The complexity of the human mind is usually highly underestimated.
Looking at the brain increasingly shows – and also proves materially – the amount of complexity. The 100 billion neurons and 1000 x more synapses in one brain, each of which can be seen as a computer-like (yet rather analog) device, form only part of the complexity at many levels.
The reductionism of ‘mind to matter’ is little compared to the reductionism of this universe inside to the presence of a large but easily comprehensible set of mental building blocks.
The difference is still relative, but to such a huge degree that relativism becomes inappropriate for any pragmatical means. Therefore, this is crucial to the human being in anything concerning growth.
Nature versus nurture
There is an ongoing debate about whether A) people are (almost) entirely determined by their nature versus whether B) nurture can change them ― say, through education or therapy.
The A-team may acknowledge the influence of the environment on any individual. However, this influence is still seen as lasting only as long – more or less – as the environment exerts its influence. Take the environment out, and the person shifts to the baseline of his nature. Therefore, to make ‘good people,’ one continually needs to force them into the ‘good box.’
The B-team has a substantially more optimistic view of the possibility of change. For instance, a person can come to psychotherapy with some problem. Here, the problem gets clarity and therapy. After some additional consolidation, the person lives happily and sanely hereafter, in or out of the box.
I don’t see growth intrinsically on either side.
Growth over repair
In medicine, “the doctor cures; nature heals.” Important as the cure may be, it is seldom enough if it is seen only as repair. The human body is too complex to be repaired from sickness into health straightforwardly. The broken bone may be put together; the result is still the outcome of growth.
The human mind is possibly the most complex entity in the universe. Thus, growth is even more critical here than in somatic medicine. In the ideal case of psychotherapy, growth topples repair.
The same is relevant in any other human field. Treating a person as a complicated Meccano set will never do.
Many people speak too quickly about growth.

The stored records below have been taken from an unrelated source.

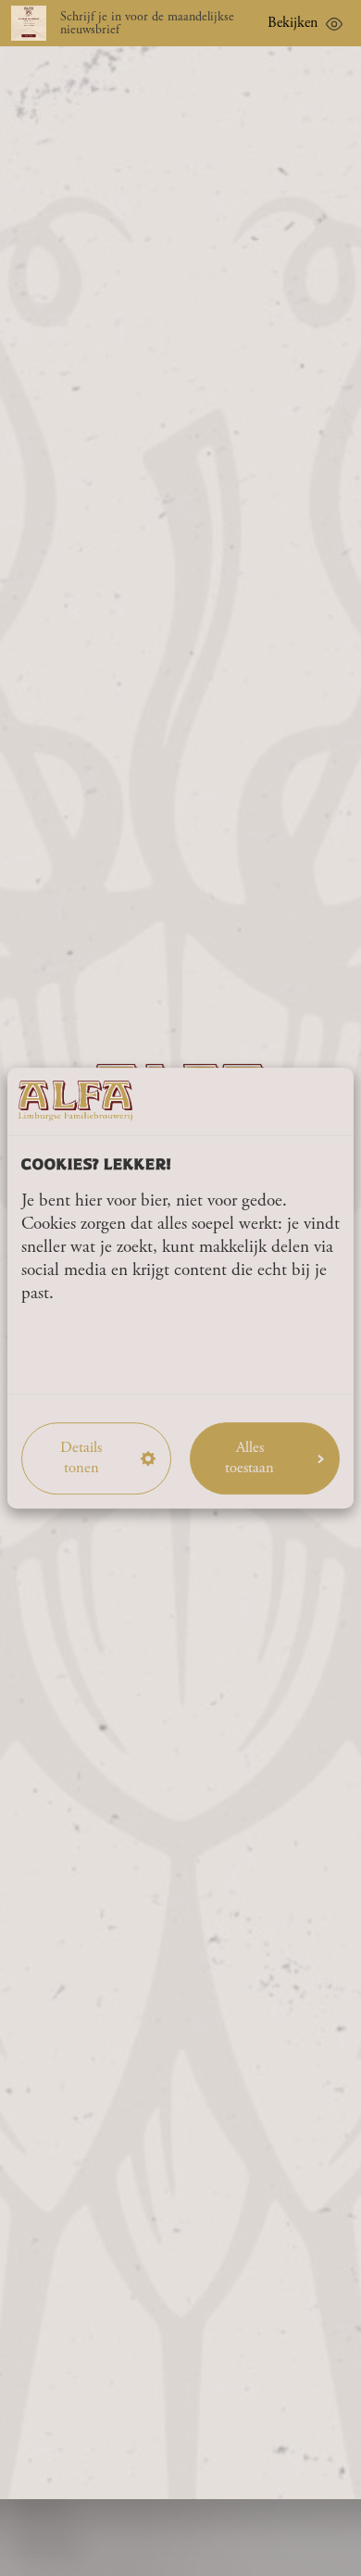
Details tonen (81, 1457)
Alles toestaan (249, 1457)
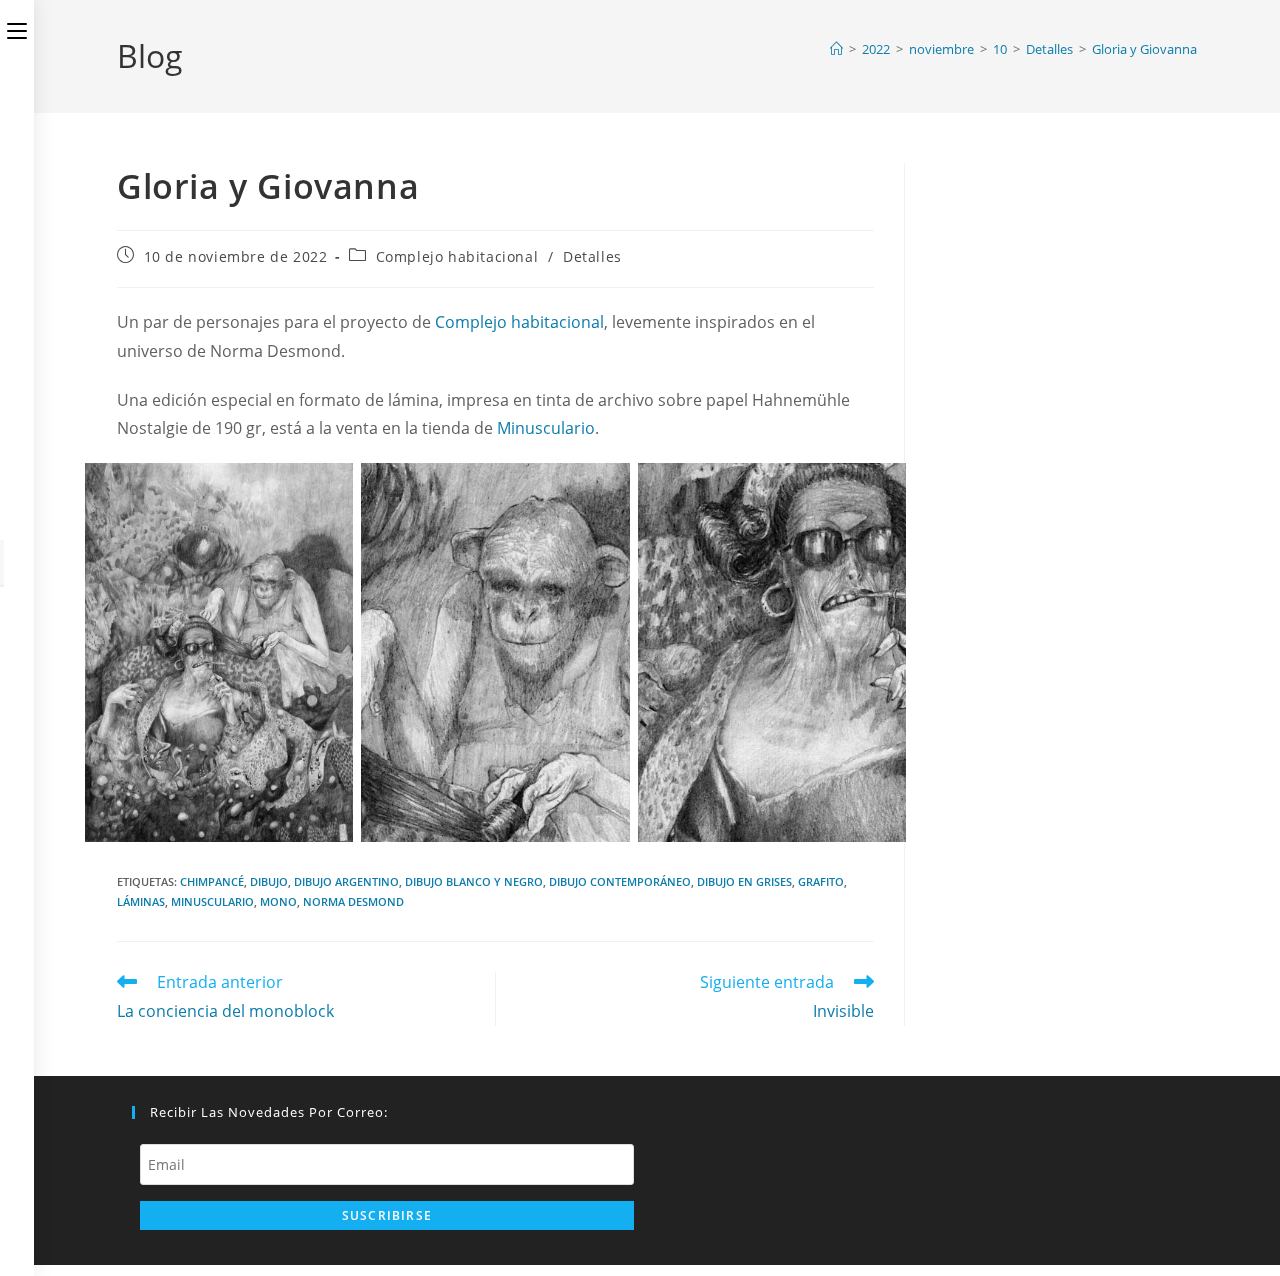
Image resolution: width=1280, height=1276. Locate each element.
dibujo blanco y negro (474, 881)
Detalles (592, 256)
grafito (821, 881)
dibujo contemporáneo (620, 881)
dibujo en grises (744, 881)
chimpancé (212, 881)
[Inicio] (836, 49)
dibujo (269, 881)
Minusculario (546, 428)
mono (278, 901)
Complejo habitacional (457, 256)
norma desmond (353, 901)
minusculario (212, 901)
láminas (141, 901)
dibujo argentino (346, 881)
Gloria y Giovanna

This is a big problem. As said, the underappreciation of the immense complexity of the brain/mind lies at the core of this.
So, ‘growth’ is tried out and seen not to be durable ― unfortunately, in many cases before being abandoned, leaving resistance to growth on top of an already present resistance to change. You can find here some more ideas about change and personal growth.
If not in all-in-all resistance mode, people generally resist change from the outside but welcome ‘change from the inside.’ The latter is a change in congruence with the total being. Look at anything in nature, and you see this as growth.
Growth – with durable results – is possible, even through nurture, but embedded in nature. For this, you need to appreciate human complexity to the full. This doesn’t mean capturing it in a box.
Growth is a necessary ingredient of Compassion.
Compassion is a prerequisite for growth.